Meskipun ketergantungan mereka pada konsumsi tanaman mungkin muncul karena kebutuhan, membebaskan hewan mereka untuk penggunaan lain, rasio daging terhadap buah, biji-bijian, dan sayuran masih terbukti menjadi pilihan yang paling sehat saat ini, baik untuk kesejahteraan kita sendiri maupun lingkungan.

Tingkat isotop karbon 13 yang tinggi dalam benih yang diawetkan menunjukkan bahwa tanaman Tell Tweini dirawat dengan baik dan disiram sepanjang sejarah lokasi tersebut.

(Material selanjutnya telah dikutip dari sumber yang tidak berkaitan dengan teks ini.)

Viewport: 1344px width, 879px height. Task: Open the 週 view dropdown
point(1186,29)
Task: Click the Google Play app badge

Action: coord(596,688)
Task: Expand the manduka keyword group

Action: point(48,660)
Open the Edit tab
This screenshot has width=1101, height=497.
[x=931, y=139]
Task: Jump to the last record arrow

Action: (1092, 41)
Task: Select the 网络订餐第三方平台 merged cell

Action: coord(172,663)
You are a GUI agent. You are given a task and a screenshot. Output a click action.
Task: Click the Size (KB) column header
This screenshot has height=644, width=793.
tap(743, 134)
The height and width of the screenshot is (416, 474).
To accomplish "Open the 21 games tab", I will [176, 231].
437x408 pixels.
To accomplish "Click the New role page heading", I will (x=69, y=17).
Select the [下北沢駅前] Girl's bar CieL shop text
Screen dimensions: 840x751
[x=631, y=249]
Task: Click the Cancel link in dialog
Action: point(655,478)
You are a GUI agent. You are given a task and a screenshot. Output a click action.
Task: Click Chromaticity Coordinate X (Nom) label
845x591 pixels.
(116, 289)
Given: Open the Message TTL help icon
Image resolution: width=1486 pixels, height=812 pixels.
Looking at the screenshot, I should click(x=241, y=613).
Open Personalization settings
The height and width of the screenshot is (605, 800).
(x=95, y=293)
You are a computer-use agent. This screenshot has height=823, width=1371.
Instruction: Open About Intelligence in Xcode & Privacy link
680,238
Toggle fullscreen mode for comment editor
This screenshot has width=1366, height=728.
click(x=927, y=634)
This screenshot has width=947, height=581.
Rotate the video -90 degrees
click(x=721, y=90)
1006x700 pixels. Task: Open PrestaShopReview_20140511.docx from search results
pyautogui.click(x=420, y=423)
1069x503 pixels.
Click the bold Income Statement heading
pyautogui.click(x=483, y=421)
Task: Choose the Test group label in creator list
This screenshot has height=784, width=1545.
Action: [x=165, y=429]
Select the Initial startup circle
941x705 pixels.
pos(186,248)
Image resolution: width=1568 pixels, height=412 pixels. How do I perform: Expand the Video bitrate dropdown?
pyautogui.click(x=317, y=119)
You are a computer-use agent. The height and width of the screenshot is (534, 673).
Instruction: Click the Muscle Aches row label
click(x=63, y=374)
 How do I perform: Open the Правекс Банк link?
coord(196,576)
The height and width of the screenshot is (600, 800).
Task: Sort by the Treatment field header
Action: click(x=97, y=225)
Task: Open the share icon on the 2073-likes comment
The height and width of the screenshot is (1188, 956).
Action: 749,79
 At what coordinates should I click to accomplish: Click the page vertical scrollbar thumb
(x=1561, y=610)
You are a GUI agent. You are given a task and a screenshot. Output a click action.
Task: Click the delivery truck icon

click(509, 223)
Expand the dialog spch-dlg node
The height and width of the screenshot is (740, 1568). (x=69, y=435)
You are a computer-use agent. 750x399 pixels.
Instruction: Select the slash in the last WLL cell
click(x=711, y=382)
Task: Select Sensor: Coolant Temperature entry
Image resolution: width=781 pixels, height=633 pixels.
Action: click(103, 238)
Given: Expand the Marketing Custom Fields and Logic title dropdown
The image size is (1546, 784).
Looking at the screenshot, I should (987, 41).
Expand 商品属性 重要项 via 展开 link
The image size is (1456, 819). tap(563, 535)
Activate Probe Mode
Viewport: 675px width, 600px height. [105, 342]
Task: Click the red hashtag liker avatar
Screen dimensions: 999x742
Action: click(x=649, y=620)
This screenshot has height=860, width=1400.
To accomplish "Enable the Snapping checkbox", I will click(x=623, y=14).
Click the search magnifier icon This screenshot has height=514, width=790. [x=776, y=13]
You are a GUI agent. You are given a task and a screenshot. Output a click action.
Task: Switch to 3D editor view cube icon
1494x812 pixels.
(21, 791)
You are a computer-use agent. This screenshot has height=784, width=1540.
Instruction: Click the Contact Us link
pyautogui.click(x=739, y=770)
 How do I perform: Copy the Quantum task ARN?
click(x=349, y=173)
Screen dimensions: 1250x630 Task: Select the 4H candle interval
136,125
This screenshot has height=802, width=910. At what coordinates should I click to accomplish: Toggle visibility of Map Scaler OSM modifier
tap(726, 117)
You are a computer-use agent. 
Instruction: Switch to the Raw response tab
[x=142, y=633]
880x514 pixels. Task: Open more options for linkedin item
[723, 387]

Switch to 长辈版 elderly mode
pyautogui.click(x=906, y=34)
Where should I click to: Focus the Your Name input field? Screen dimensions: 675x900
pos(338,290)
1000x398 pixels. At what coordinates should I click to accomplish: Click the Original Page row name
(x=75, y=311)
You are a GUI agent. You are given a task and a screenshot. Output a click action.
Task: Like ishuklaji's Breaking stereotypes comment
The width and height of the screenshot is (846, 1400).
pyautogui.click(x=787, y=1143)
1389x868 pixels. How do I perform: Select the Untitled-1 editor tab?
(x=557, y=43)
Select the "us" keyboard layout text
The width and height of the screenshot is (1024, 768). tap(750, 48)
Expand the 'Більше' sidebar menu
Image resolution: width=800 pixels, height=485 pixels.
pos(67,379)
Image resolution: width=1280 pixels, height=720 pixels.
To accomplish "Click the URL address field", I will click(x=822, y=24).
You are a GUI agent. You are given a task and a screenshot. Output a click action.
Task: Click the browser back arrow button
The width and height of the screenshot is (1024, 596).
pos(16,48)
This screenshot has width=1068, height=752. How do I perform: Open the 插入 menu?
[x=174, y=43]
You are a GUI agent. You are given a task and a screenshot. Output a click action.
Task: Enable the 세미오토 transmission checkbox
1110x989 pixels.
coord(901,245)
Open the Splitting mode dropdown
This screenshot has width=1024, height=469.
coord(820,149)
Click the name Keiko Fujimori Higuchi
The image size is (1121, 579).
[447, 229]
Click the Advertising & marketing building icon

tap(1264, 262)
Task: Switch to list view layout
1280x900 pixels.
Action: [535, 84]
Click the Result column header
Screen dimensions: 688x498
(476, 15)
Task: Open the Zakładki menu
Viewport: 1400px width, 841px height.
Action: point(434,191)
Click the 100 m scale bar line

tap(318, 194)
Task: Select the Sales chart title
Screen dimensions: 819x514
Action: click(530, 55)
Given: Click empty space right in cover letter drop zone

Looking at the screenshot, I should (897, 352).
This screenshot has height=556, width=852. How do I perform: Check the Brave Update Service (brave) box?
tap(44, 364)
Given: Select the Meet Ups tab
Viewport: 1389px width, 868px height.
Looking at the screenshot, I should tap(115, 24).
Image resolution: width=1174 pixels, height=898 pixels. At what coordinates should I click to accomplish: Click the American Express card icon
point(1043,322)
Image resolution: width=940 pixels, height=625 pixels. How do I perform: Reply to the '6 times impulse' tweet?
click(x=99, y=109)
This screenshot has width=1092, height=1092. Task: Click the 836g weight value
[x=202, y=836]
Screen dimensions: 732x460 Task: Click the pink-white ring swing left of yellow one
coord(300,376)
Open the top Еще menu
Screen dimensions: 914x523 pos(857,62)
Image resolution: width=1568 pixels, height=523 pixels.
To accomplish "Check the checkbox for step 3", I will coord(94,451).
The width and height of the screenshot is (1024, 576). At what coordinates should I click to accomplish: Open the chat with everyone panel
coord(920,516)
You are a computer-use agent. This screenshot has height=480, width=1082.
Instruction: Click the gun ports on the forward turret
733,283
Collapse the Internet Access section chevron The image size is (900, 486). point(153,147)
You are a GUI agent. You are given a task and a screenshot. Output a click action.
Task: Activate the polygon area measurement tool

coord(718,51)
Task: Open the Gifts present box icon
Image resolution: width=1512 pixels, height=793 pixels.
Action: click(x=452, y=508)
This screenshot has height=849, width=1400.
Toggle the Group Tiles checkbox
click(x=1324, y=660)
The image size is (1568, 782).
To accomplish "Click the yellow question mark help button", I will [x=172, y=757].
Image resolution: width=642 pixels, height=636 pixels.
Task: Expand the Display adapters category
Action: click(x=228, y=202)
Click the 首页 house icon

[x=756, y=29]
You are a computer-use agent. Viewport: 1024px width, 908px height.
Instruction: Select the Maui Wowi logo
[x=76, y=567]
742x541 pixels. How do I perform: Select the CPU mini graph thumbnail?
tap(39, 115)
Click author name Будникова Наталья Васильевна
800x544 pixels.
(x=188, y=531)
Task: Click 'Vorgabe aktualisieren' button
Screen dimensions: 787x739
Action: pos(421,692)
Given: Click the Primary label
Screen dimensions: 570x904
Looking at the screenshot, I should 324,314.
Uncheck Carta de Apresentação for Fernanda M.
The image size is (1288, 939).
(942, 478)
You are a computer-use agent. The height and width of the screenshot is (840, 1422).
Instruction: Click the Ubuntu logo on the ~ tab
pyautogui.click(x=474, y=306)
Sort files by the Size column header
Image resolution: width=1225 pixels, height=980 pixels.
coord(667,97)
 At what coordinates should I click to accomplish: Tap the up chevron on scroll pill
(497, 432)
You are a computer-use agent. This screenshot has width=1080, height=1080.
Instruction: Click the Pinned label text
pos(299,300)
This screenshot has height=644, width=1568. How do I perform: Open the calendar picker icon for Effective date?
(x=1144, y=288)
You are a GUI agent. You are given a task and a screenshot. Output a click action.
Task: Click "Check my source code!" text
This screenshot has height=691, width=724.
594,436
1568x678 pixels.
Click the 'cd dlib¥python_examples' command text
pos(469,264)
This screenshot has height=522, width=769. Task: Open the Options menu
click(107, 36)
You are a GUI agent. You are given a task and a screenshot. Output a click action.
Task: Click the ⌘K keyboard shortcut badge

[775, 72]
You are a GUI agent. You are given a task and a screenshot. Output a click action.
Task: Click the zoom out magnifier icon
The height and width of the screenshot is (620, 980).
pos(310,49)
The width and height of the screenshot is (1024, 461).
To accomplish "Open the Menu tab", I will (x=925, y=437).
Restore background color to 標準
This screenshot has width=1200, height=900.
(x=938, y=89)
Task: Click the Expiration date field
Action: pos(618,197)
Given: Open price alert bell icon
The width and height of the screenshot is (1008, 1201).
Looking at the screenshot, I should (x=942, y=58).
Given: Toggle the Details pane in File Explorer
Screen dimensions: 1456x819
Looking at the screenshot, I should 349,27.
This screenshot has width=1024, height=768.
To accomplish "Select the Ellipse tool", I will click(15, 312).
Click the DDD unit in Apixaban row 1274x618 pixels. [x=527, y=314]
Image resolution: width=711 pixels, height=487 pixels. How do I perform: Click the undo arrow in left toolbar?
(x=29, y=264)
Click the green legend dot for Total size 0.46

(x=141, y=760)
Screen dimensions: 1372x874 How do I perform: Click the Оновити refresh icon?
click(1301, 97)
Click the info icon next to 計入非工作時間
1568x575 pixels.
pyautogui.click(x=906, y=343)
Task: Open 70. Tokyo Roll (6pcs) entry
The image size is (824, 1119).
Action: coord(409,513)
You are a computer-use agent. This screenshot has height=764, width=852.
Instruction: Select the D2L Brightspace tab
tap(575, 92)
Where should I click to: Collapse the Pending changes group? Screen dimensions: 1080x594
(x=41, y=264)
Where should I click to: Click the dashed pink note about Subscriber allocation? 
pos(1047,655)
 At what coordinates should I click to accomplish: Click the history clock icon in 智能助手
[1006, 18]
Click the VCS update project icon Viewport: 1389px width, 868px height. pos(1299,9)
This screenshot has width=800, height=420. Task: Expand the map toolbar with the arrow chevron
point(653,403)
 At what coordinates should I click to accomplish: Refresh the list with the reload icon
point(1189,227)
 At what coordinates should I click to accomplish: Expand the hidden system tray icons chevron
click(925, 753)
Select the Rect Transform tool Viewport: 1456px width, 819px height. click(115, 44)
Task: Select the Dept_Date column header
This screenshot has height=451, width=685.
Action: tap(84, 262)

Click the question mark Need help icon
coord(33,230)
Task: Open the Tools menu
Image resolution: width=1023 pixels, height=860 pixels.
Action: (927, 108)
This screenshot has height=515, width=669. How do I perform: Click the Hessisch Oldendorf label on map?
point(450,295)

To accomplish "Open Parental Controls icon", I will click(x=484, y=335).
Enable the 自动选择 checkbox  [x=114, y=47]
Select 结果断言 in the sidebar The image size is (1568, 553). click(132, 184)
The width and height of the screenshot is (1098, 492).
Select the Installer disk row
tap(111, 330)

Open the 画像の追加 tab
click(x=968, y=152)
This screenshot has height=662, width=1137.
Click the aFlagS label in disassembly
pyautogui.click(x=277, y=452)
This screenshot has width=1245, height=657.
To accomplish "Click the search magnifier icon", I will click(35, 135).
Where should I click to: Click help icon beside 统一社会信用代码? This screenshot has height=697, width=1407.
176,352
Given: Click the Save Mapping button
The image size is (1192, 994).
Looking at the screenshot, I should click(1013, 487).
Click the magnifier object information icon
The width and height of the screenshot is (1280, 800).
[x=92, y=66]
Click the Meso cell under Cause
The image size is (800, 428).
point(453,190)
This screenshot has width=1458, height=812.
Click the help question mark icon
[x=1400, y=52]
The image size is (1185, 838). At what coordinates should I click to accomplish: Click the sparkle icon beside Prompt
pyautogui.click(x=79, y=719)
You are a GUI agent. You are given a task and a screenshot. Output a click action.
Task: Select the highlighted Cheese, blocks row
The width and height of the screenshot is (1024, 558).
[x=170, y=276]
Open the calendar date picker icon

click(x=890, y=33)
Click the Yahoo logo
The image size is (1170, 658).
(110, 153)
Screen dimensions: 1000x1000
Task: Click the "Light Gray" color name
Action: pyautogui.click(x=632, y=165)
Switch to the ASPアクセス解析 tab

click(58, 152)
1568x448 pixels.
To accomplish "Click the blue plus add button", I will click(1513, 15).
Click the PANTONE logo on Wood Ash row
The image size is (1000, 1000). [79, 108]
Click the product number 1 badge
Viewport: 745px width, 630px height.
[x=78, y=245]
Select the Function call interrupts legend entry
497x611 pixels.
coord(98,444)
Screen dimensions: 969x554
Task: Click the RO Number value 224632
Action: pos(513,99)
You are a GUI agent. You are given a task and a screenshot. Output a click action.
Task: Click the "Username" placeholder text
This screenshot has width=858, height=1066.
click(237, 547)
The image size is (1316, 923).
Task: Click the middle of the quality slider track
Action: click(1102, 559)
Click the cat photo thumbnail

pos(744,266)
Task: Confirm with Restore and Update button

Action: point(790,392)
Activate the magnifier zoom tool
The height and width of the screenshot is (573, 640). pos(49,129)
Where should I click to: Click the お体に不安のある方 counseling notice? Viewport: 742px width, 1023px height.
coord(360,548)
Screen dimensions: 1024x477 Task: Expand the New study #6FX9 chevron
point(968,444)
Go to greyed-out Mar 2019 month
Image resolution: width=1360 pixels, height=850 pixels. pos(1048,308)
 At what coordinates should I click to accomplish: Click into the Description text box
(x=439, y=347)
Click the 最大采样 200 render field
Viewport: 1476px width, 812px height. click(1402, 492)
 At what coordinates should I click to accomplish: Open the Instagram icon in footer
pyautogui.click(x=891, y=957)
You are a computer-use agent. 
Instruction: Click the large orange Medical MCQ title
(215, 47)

Penggunaan pupuk kandang juga menjelaskan tingginya tingkat isotop nitrogen 15 yang ditemukan pada tanaman.

Pola makan penduduk Tell Tweini berbeda dari orang-orang di Mediterania saat ini, yaitu meskipun jaraknya kurang dari dua kilometer (lebih dari satu mil) dari pantai, dan meskipun berbagai macam ikan ditemukan di Tell Tweini, manusia di sana selama Zaman Perunggu Pertengahan tampaknya tidak banyak makan makanan dari laut. Mereka juga tidak banyak makan dari jalur air lainnya.

Anggota masyarakat kuno pasti mampu menghasilkan cukup makanan dari tanaman mereka, yang menunjukkan bahwa tanah mereka subur. Hal ini berkorelasi dengan produksi minyak zaitun yang diketahui di wilayah tersebut.

"Penggalian di lokasi tersebut menunjukkan bahwa produksi minyak zaitun menjadi kegiatan ekonomi utama Tell Tweini dan instalasi yang terkait dengan kegiatan ini dapat ditemukan di setiap rumah selama Zaman Besi," jelas Fuller dan timnya.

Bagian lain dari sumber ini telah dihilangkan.